One more option would be to make her potty breaks more frequent (if your schedule allows it). Different people here have reported that their recovering dog can go different lengths of time without leaking, for example 4 hours, 3 hours, whatever. It might involve diapering her, then checking her diaper every hour to see when it begins to get wet.
There are some medications that are useful in elderly female dogs who wet the bed. One is Proin, another is DES. Sometimes they are used in combination. There may be something newer they are using now, my experience is over 10 years ago. I do not know if they would be applicable to your dog, but in senior female dogs that develop incontinence with old age, they can help prevent leaking. You would just want to be careful that you do not try any medication that is going to hinder her ability to urinate independently like she is doing. It might be something to ask the vet.
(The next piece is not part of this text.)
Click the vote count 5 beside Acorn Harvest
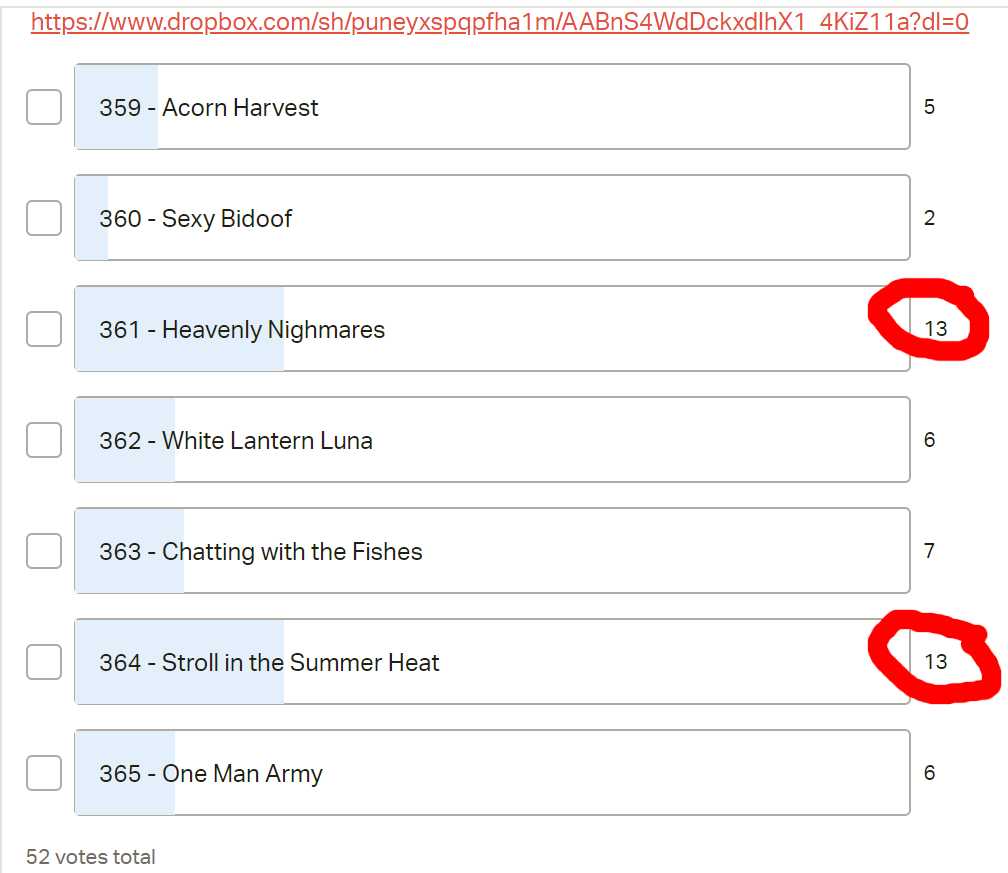This screenshot has height=873, width=1008. [x=929, y=107]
I kind of replied about the neurologist in the other post. If you can afford the neurology consult, that would be nice. I think a physical therapist might also be able to give you an evaluation of the movement in the leg, and the status of the other leg.
Silly me, but what color of poodle is she....?
She looks JUST like a mini poodle but she’s a bunch of colors! She’s dark grey with some white areas (one right on her chin) and then orange behind her ears!
From your description of the way she urinates, it sounds like maybe she's really emptying. I mean, I don't know, of course. It sounds (?) like she knows when she's done....again just guessing.